Northern Vertex Mining Corp. (TSX-V: NEE) (OTC Nasdaq Intl.: NHVCF) is pleased to announce that it has repaid in full on the maturity date of December 1, 2020 the principal amount of US$8,500,000, together with all accrued and unpaid interest payable thereunder, of the unsecured subordinated convertible debenture of the Company held by Greenstone Resources II L.P. the terms of which are as described in the Company’s press releases dated October 3, 2019 and October 11, 2019.
Ken Berry, CEO of Northern Vertex stated: “On the back of our first quarter’s record production and revenue, I am delighted to strengthen our balance sheet in a manner that minimizes dilution to all shareholders. The Greenstone Debenture has been repaid in full. Greenstone agreed to receive a cash repayment and waive its conversion rights under the Debenture for an additional US$2 million structured cash payment. Our closing price yesterday on the TSXV was C$0.62, more than 100% above the C$0.30 conversion price of the US$8.5 million Debenture. This transaction saves our shareholders the dilution of approximately 37,000,000 shares (15% of issued) had the C$0.30 conversion rights been exercised in full.”
In accordance with the terms of the Debenture, all or part of the Principal Amount was convertible into common shares of Northern Vertex at a price of C$0.30 per common share, at the sole election of Greenstone, at any time and from time to time from until the Maturity Date. Northern Vertex and Greenstone have entered into an agreement pursuant to which Greenstone has agreed not to exercise, and to waive in full, the Conversion Right in consideration for a cash payment of US$2,000,000 from Northern Vertex to Greenstone, with such payment to be made on the earlier of the satisfaction by the Company of certain conditions precedent or the date that is six months following the original Maturity Date.
The Waiver of the Conversion right is subject to the final acceptance of the TSX Venture Exchange and is a related party transaction pursuant to Multilateral Instrument 61-101 – Protection of Minority Security Holders in Special Transactions, as Greenstone currently holds approximately 31% of the current issued and outstanding common shares of the Company. The Waiver of the Conversion Right is exempt from the requirement to obtain a formal valuation under section 5.4 of MI 61-101, as the Company’s common shares are not listed on a senior stock exchange as set out in section 5.5(a) of MI 61-101. The Company is exempt from the requirement to obtain minority shareholder approval of the Waiver of the Conversion Right pursuant to section 5.6 of MI 61-101, as the fair market value of, and the consideration for, the Waiver of the Conversion Right does not constitute more than 25% of the Company’s market capitalization as set out in section 5.7(a) of MI 61-101. At a meeting of the board of directors of the Company, the Board unanimously approved the Waiver of the Conversion Right, with Michael Haworth and Ivan Fairhall (both having a disclosable interest it the transaction due to their relationships with Greenstone) having left the meeting during the consideration of the Waiver of the Conversion Right.

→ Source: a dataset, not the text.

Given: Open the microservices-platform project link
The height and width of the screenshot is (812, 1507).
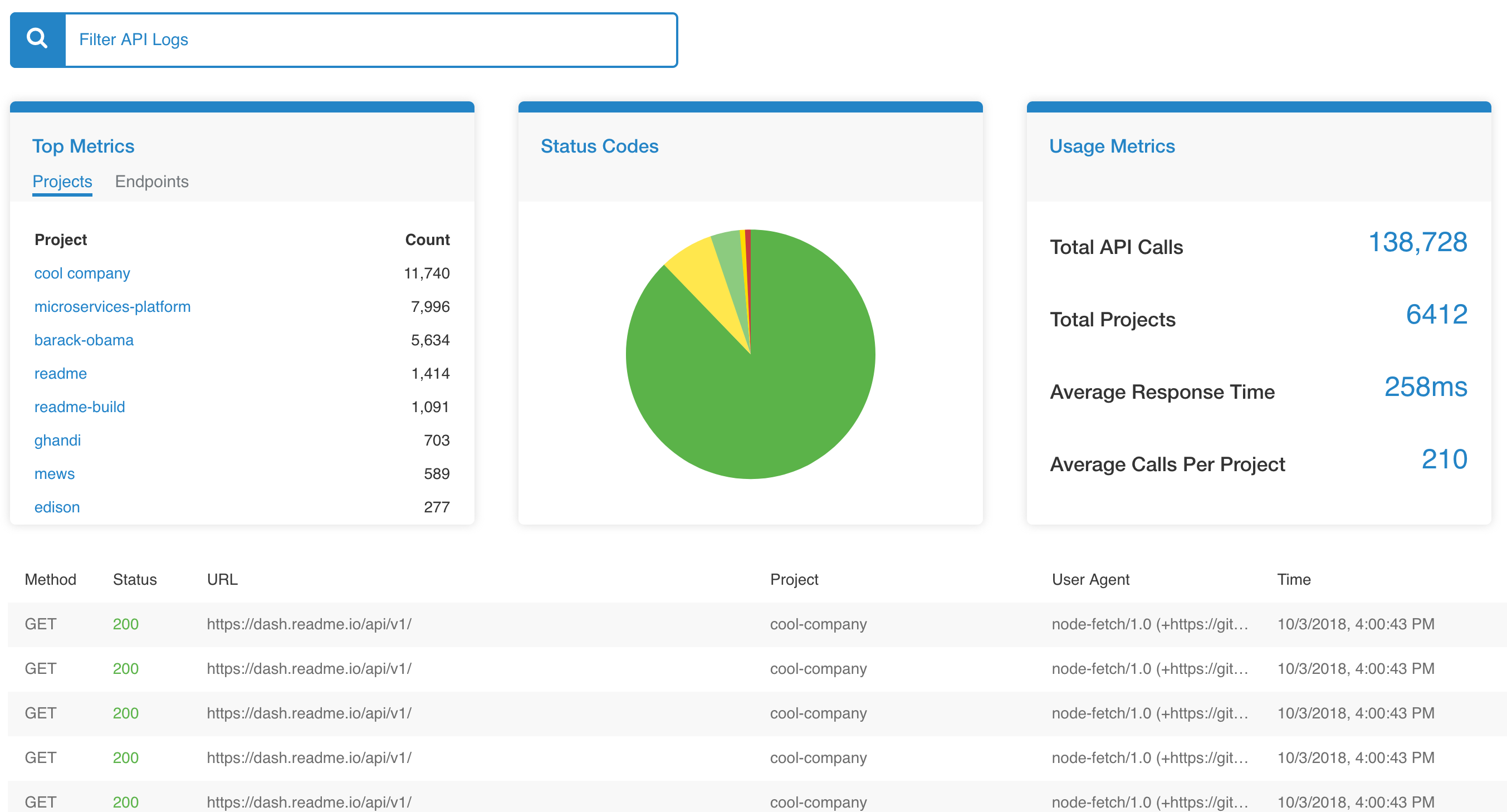Looking at the screenshot, I should [112, 306].
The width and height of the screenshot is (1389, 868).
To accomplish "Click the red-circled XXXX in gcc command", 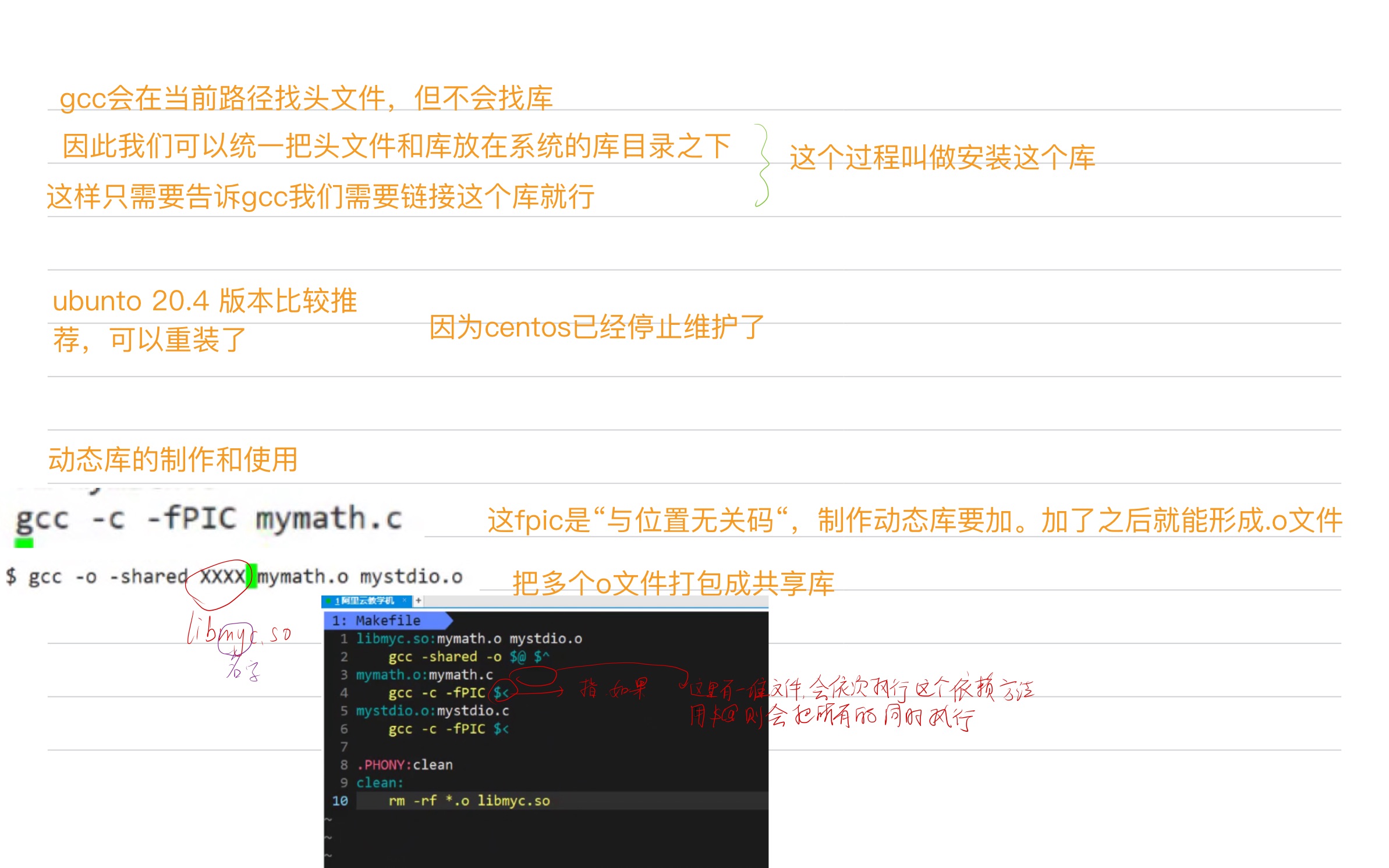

About Northern Vertex Mining Corp.
Northern Vertex Mining Corp. owns and operates the Moss Mine, currently the largest pure gold and silver mine in Arizona. Focused on low cost gold and silver production, the Company has experience across all areas of operations, mine development, exploration, acquisitions, and financing of mining projects. With operations at the flagship Moss Mine achieving commercial production the Company intends to consolidate additional producing or near-term production gold assets within the Western US. Through mergers and acquisitions Northern Vertex’s corporate goal is to become a mid-tier gold producer.